> _WHAT THE TASK ASKS_: Straight copy, no pictures: transcribe each entry as it stands.

-=-=-

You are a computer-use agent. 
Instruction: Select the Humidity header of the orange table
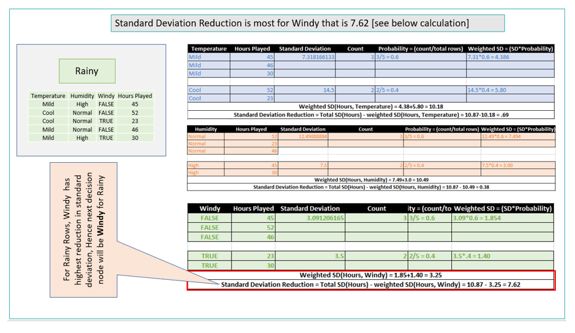[205, 129]
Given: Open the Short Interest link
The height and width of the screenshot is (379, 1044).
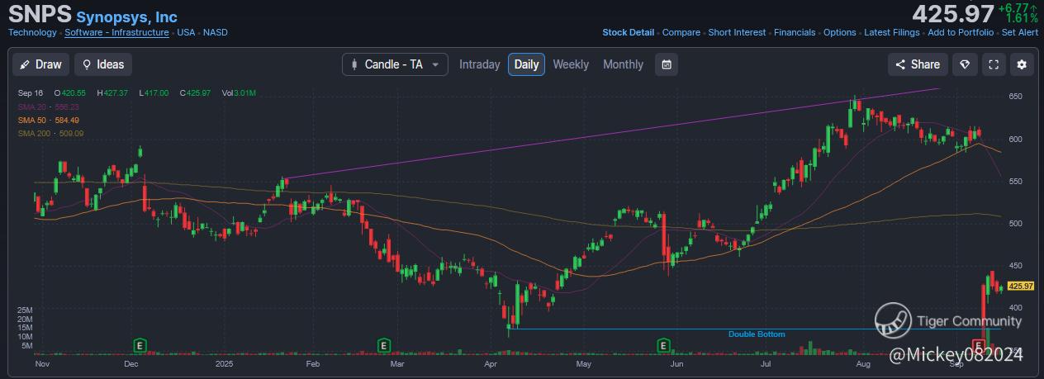Looking at the screenshot, I should pyautogui.click(x=737, y=33).
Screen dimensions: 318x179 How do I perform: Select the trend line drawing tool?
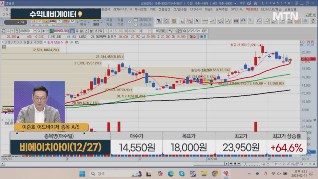click(x=213, y=21)
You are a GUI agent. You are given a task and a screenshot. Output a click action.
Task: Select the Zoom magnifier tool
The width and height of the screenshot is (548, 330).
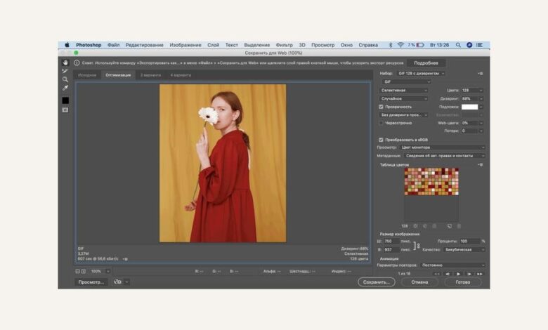click(65, 79)
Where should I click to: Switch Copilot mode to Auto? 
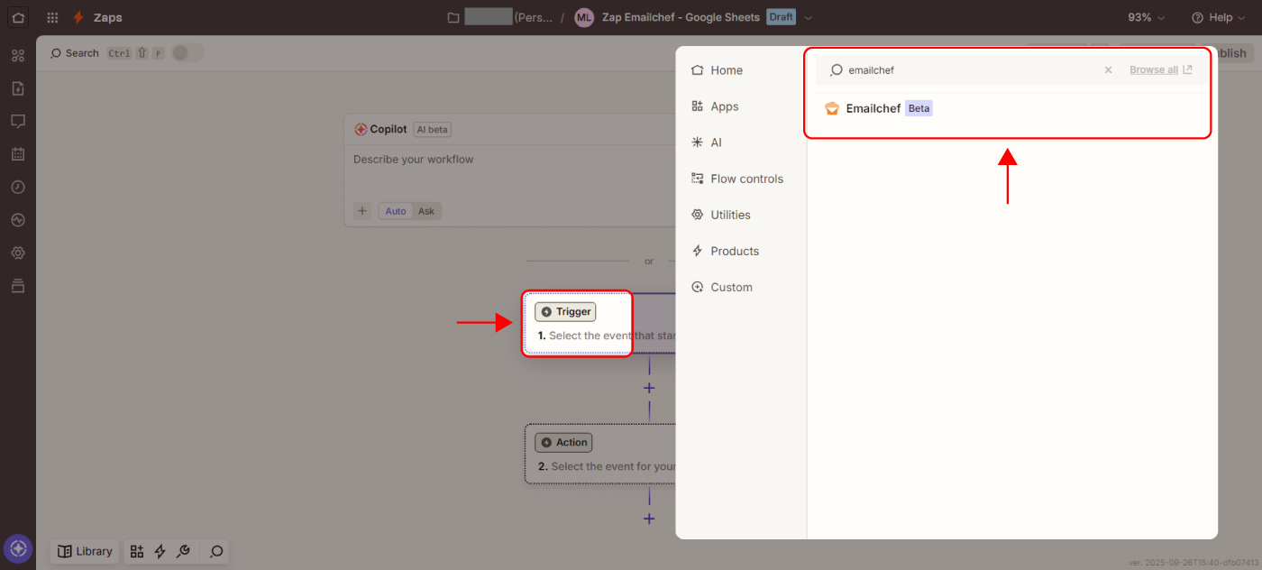(396, 211)
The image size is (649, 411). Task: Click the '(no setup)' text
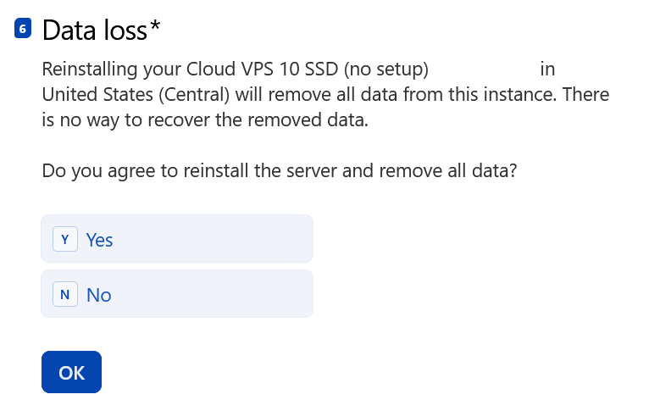(x=387, y=69)
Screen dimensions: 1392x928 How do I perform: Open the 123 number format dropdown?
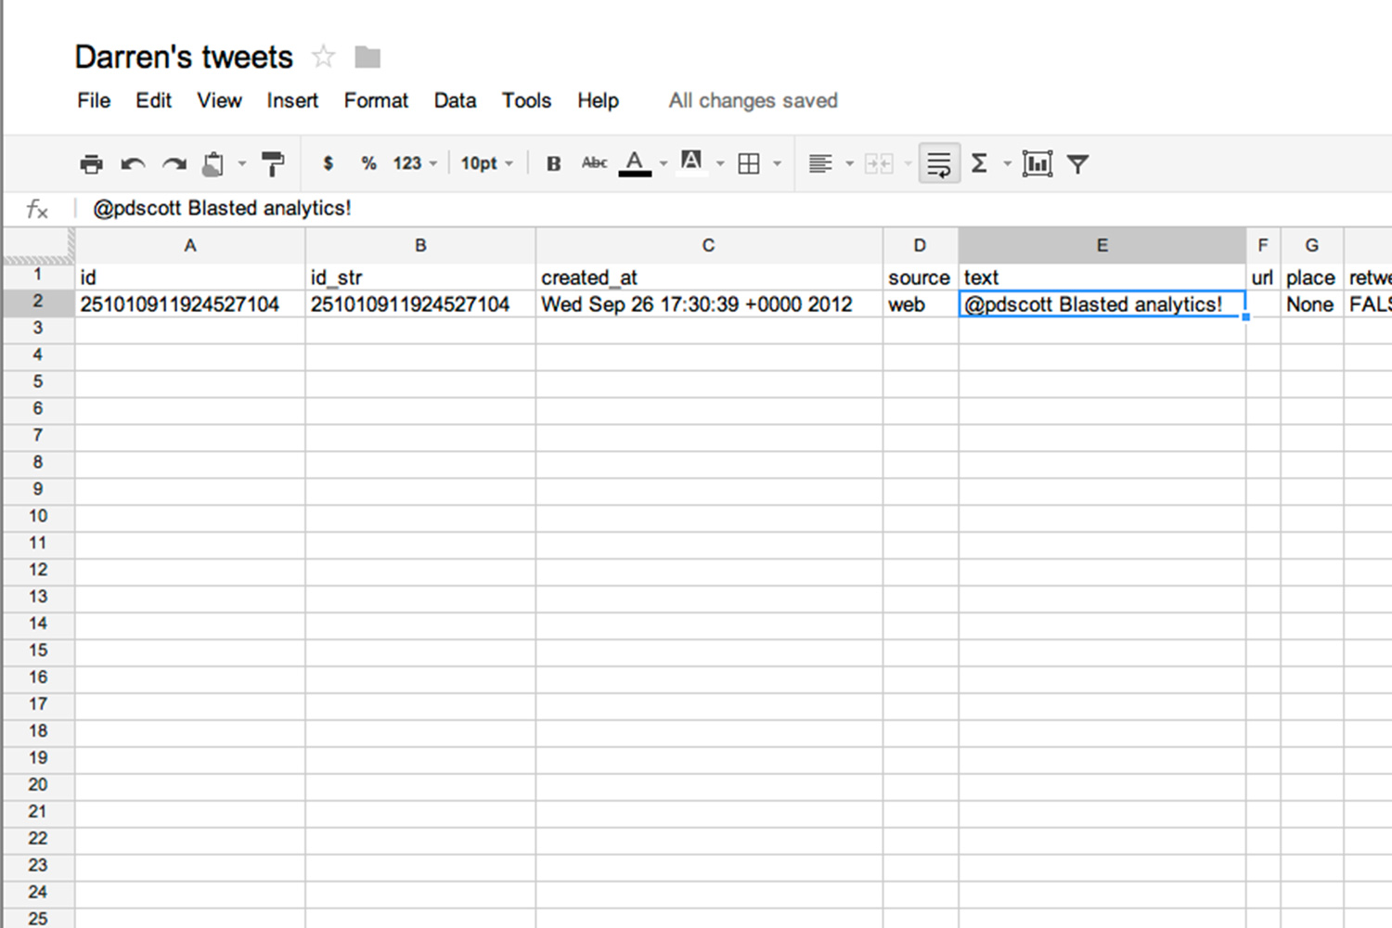click(414, 163)
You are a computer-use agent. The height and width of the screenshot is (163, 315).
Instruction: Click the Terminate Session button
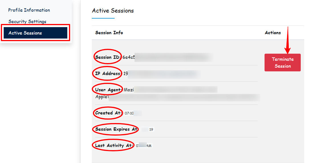click(283, 63)
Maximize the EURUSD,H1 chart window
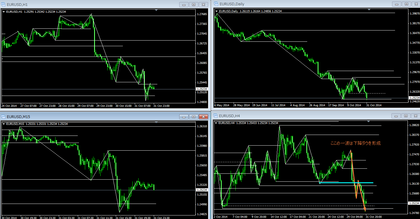The image size is (420, 219). tap(194, 4)
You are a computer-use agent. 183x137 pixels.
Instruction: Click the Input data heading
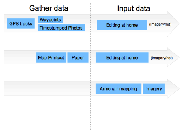134,8
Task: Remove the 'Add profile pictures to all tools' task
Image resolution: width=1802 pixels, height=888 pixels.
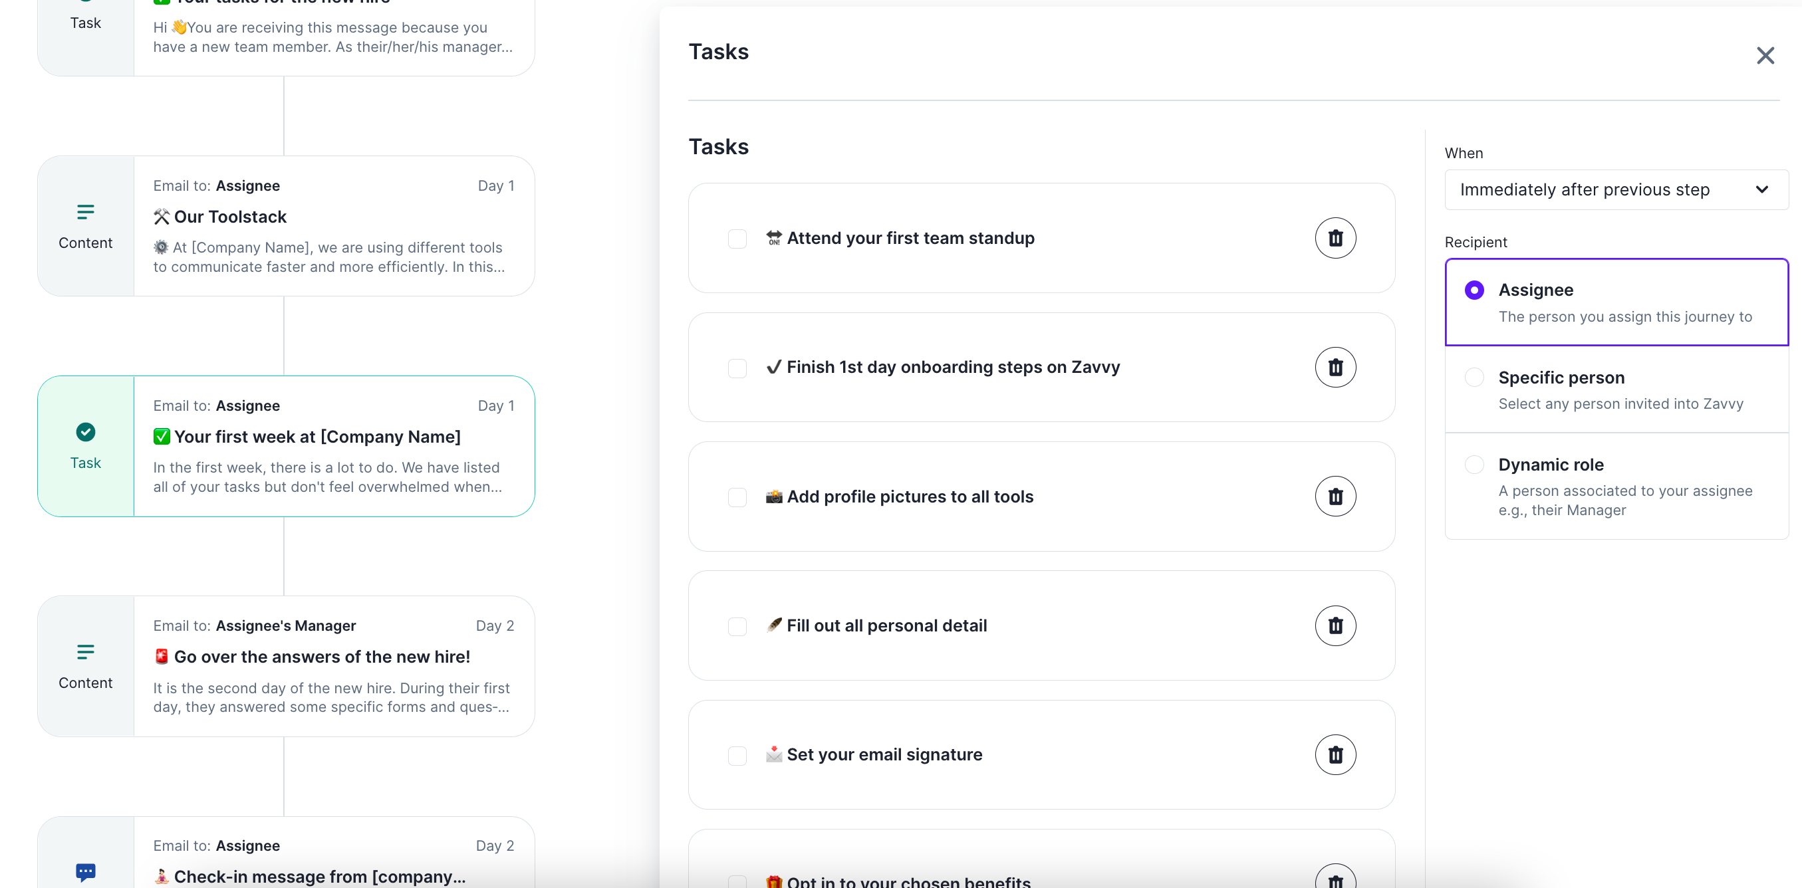Action: pos(1335,496)
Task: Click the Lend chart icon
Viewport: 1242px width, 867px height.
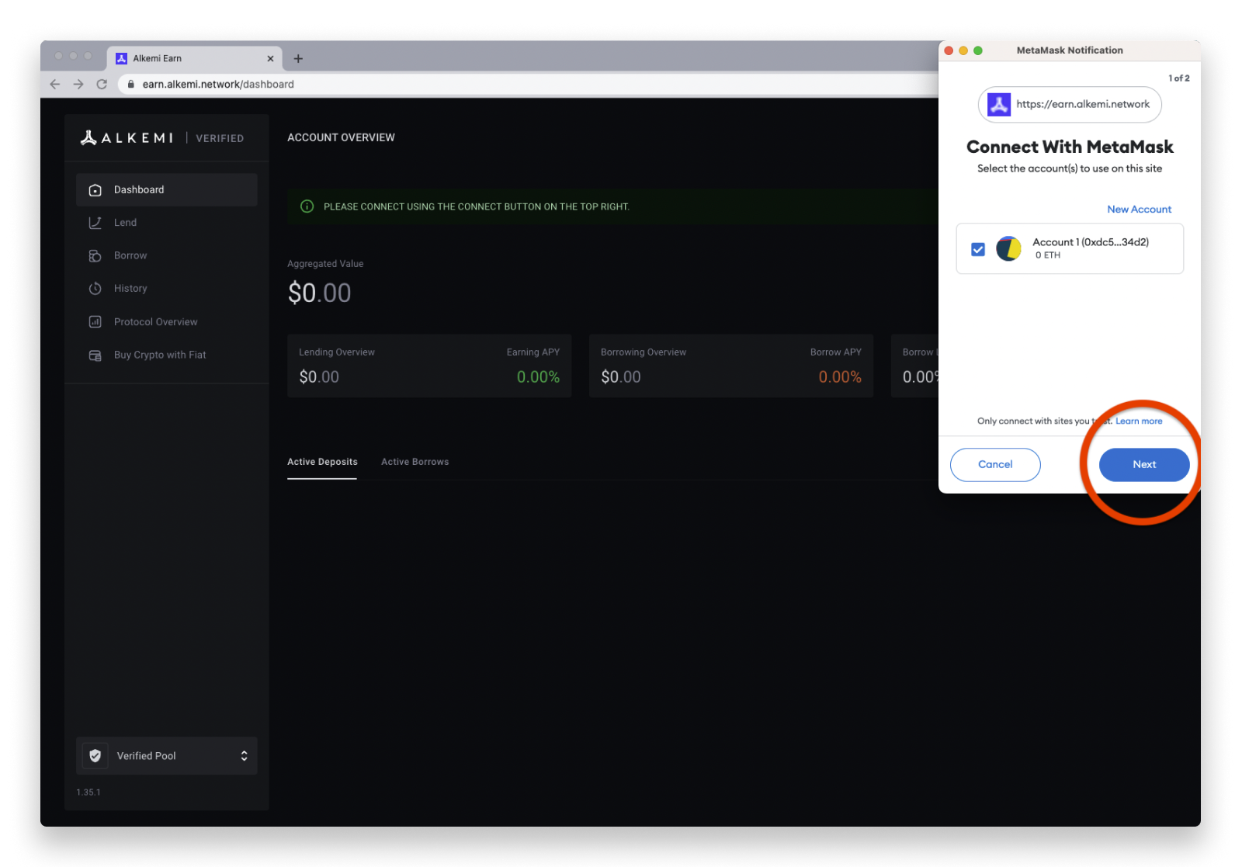Action: [95, 223]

-=-=-

> _WRITTEN ANSWER_:
You are a computer-use agent. 
Instruction: Select the Humidity header of the orange table
[205, 129]
Given: Open the Short Interest link
The height and width of the screenshot is (379, 1044).
Looking at the screenshot, I should pyautogui.click(x=737, y=33).
Screen dimensions: 318x179 How do I perform: Select the trend line drawing tool?
click(x=213, y=21)
You are a GUI agent. You are given a task and a screenshot. Output a click action.
Task: Select the Zoom magnifier tool
The width and height of the screenshot is (548, 330).
click(65, 79)
Where should I click to: Switch Copilot mode to Auto? 
(396, 211)
The image size is (649, 411). Task: Click the '(no setup)' text
(x=387, y=69)
Screen dimensions: 1392x928 How do I perform: Open the 123 number format dropdown?
click(414, 163)
You are a computer-use agent. The height and width of the screenshot is (163, 315).
Instruction: Click the Terminate Session button
click(283, 63)
Maximize the EURUSD,H1 chart window
The image size is (420, 219). tap(194, 4)
You are a computer-use agent. 183x137 pixels.
Instruction: Click the Input data heading
134,8
Task: Remove the 'Add profile pictures to all tools' task
Image resolution: width=1802 pixels, height=888 pixels.
Action: pos(1335,496)
Task: Click the Lend chart icon
Viewport: 1242px width, 867px height.
Action: [95, 223]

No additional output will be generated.